Have your feathers white, or nearly so, by washing if dirty, or bleaching with permanganate if needed, being careful to rinse thoroughly for the purpose of removing any acid or soap; after which prepare your bath as follows: Take one gallon of luke warm water and a small handful of starch. Enter your feathers and rub around between the hands for a few seconds; then add to bath a few drops of diluted safranine and copperas about the size of a pea. Let your feathers remain in bath about one minute; after which take out and add to bath about one teaspoonful of diluted Bismarck brown, first increasing temperature of bath a few degrees with hot water; re-enter your feathers and allow them to remain in bath about a minute; after which squeeze out and dry in the usual way.

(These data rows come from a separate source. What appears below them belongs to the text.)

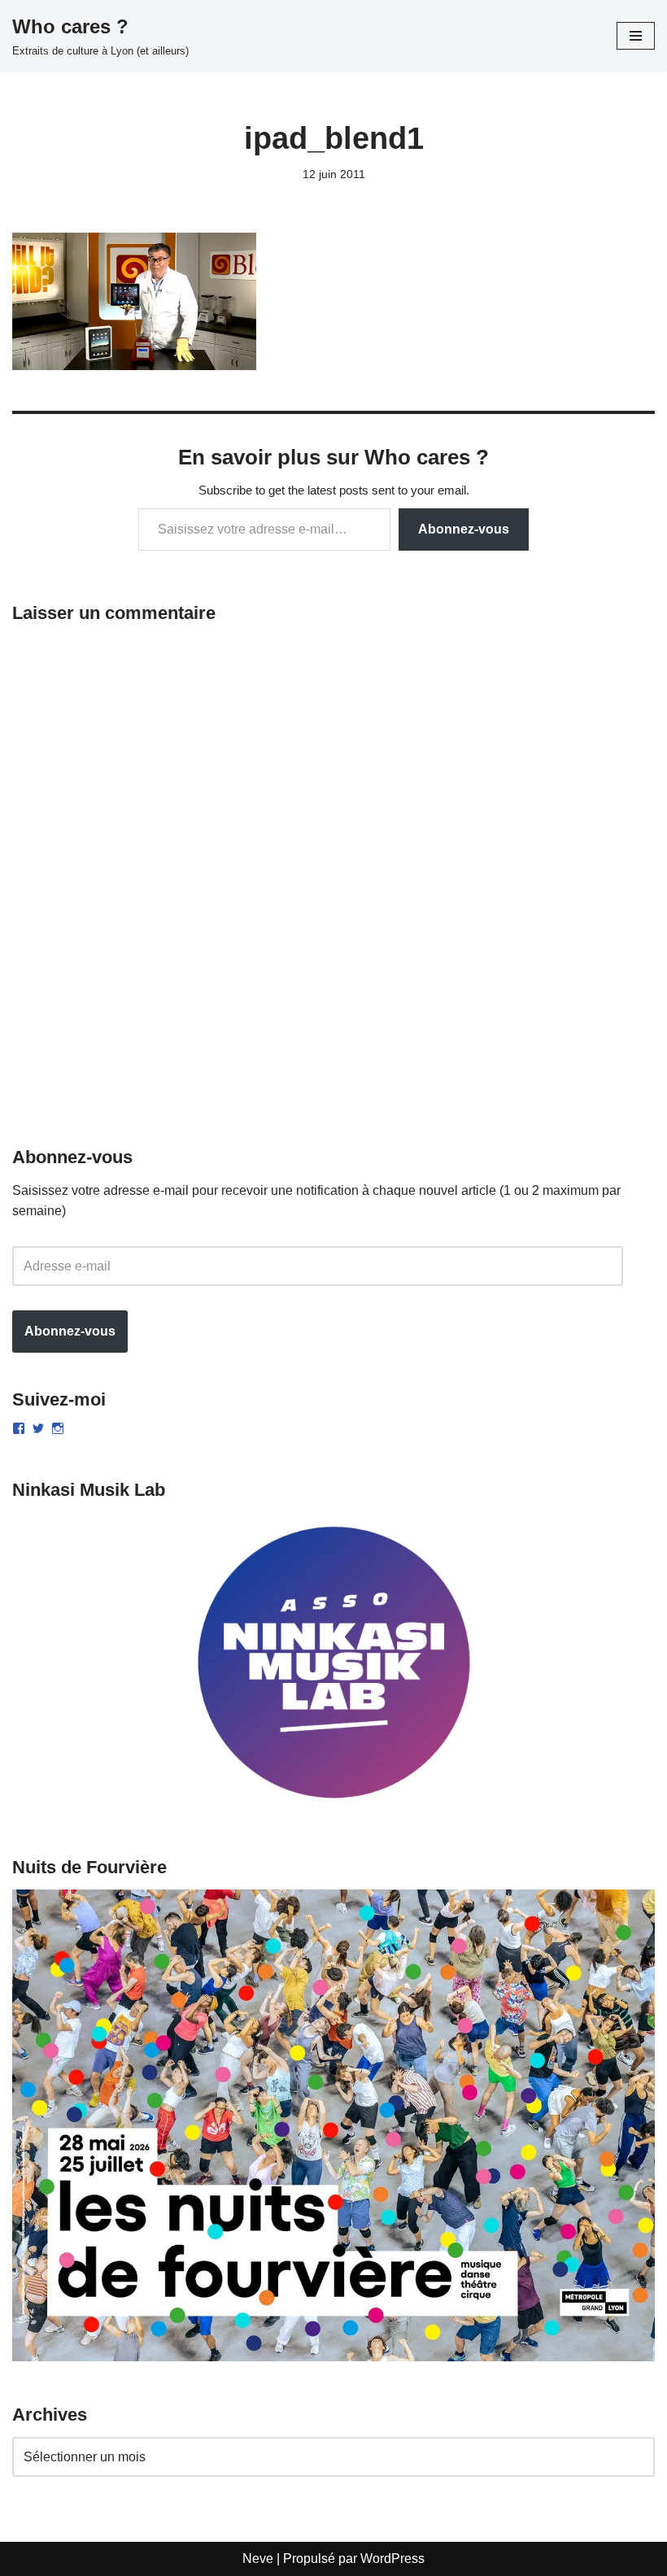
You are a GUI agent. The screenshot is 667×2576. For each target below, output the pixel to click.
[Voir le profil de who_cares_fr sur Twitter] (38, 1428)
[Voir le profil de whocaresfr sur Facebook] (18, 1428)
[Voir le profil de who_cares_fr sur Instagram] (57, 1428)
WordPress (392, 2558)
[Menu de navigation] (636, 36)
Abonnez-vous (463, 529)
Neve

If your sample to be matched be more on the pink, use less aniline brown; and if more on the yellow, use less safranine and more aniline brown. Should you desire a much darker shade, use more of each color than laid down in recipe, and add a few drops of logwood liquor. If your feathers be found altogether too dark for sample, rinse off starch in cold water and dilute a half teaspoonful of oxalic acid in luke warm water, and pass your feathers through for a few seconds, take out and rinse a couple of times in hot water (not boiling). Prepare bath again as per recipe, using greater care. This shade of color is on the order of the terra cotta and crushed strawberry, and can be made in the same bath by adding color or diluting. Be careful in drying to use only clean starch and a clean board that has not been used with any acid colors.